Una grandezza stupefacente 

La sua grandezza, che ha molteplici aspetti e molte radici, non si manifestava nel potere delle istituzioni che presiedeva (pur essendo stato a lungo direttore del manicomio femminile di Novara), né nella potenza dei suoi incarichi professionali o universitari (aveva avuto la libera docenza alla Clinica psichiatrica Universitaria del Prof Cazzullo, incarico che aveva presto lasciato per andare appunto a dirigere l’Ospedale Maggiore di Novara) e nemmeno nella sua retorica (il suo eloquio non era fluente né a prima vista trascinante). Era la sua una grandezza del cuore, che si abbinava ad una incredibile profondità di pensiero e ad una straordinaria sensibilità umana. La sua figura mi ha accompagnato lungo tutta la mia carriera professionale e se mi permetto qui qualche annotazione personale è solo per sottolineare quale fosse nel Prof Borgna lo straordinario connubio tra l’uomo e lo psichiatra. 

Tenerezza e fenomenologia 

Quando avevo iniziato a leggere i suoi testi fenomenologici I conflitti del conoscere.

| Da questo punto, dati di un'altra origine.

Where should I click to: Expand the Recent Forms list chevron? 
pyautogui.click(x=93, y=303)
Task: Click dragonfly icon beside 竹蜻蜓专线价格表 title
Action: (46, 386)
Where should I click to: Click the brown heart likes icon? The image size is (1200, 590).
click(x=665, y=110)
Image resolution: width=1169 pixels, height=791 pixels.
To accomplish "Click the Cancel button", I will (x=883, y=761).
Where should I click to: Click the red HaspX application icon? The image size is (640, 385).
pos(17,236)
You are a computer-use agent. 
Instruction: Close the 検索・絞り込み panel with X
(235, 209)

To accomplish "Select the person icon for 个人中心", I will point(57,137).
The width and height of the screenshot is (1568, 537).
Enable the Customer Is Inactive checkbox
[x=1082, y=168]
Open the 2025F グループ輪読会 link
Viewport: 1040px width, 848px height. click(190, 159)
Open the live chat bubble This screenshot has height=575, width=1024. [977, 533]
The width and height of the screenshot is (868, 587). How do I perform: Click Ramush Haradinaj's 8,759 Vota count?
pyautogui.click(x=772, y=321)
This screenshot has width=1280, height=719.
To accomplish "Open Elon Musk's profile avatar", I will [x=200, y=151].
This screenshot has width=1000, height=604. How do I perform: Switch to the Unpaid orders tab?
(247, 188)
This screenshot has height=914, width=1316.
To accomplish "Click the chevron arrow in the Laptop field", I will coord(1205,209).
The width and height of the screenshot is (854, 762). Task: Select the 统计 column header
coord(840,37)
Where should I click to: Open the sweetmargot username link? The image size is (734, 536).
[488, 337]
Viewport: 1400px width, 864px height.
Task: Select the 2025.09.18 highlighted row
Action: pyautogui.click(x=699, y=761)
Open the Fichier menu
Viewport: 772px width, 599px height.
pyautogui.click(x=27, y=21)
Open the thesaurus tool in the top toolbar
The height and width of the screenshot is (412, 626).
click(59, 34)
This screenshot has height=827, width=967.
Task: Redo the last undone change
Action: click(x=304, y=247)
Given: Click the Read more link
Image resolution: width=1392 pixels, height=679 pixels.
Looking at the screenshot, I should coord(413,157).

Strutture del sapere ed esperienza della follia (1988), Malinconia (1992), mi stavo ancora specializzando in psichiatria e i suoi saggi mi hanno guidato nella mia tesi sugli esordi schizofrenici, suggerendomi nuovi modi di avvicinarmi alla schizofrenia e soprattutto di incontrare i/le malati/e, i loro vissuti, le loro dimensioni esistenziali e i loro mondi.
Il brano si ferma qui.